Only once the client made it clear that they would not honor the debt would you write off the invoice as bad debt expense, and this would be true whether they wrote a bad check or simply never paid their bill.

Eta: I guess I am thinking more of the situation where a company invoices customers for large amounts, rather than something like people paying for groceries with checks. That was pretty much extinct by my time.

What would the grocery store do if your check bounced?

Pretty much like you said, credit cash and debit A/R, then attempt to track you down and get payment.

Most businesses will also attempt to add an insufficient funds (NSF) fee (which is on top of the bank NSF fee), so there will be additional postings for that. That typically wouldn’t be posted to income.

Really? I would think it would be a major headache to try to track when each cheque cleared, unless you were a business with a small number of very large cheques - in which case that would be material. I would have guessed account for the day’s cheques received same cash from the register as income (cash sales, or in some businesses, against A/R from bills sent out), then attribute bounced cheques to “bad Cheques” as you are notified about them - hopefully not too many.

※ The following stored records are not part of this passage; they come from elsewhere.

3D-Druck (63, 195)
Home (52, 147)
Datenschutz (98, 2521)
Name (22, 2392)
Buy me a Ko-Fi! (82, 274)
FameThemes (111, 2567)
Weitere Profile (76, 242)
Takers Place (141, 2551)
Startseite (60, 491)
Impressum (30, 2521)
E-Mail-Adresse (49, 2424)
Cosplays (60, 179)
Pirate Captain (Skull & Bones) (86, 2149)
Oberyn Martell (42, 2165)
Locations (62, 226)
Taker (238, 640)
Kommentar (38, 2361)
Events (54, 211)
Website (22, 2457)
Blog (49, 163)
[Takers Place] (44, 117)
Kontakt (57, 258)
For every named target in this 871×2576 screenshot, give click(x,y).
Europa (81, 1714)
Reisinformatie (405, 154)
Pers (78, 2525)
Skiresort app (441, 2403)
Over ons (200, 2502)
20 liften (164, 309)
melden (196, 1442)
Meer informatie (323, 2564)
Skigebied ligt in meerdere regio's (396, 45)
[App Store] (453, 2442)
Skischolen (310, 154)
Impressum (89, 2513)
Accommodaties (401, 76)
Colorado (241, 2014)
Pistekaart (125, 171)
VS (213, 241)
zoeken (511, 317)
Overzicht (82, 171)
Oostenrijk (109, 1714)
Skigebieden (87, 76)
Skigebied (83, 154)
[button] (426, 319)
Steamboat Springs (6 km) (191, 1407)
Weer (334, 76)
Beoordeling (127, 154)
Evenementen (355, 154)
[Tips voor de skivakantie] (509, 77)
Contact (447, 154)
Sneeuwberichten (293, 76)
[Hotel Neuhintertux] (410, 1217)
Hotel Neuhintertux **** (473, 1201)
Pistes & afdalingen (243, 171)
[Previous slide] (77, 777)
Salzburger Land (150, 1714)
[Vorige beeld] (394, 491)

When I used to do the books in my Dad’s store, pre-computers, cheques were counted as cash at the end of the day, deposited with the bank with no distinction between cheque and cash, and recorded as such in the journal. I don’t think we were using accrual accounting.

Right, that’s why they’re posted as if they cleared immediately. You only deal with the exceptions.

You still are tracking when they clear through bank reconciliation - comparing the deposits and withdrawals in the bank statement to your GL - so you will catch ones that don’t clear. But reconciliation is easily automated to clear all the matches, so it isn’t onerous.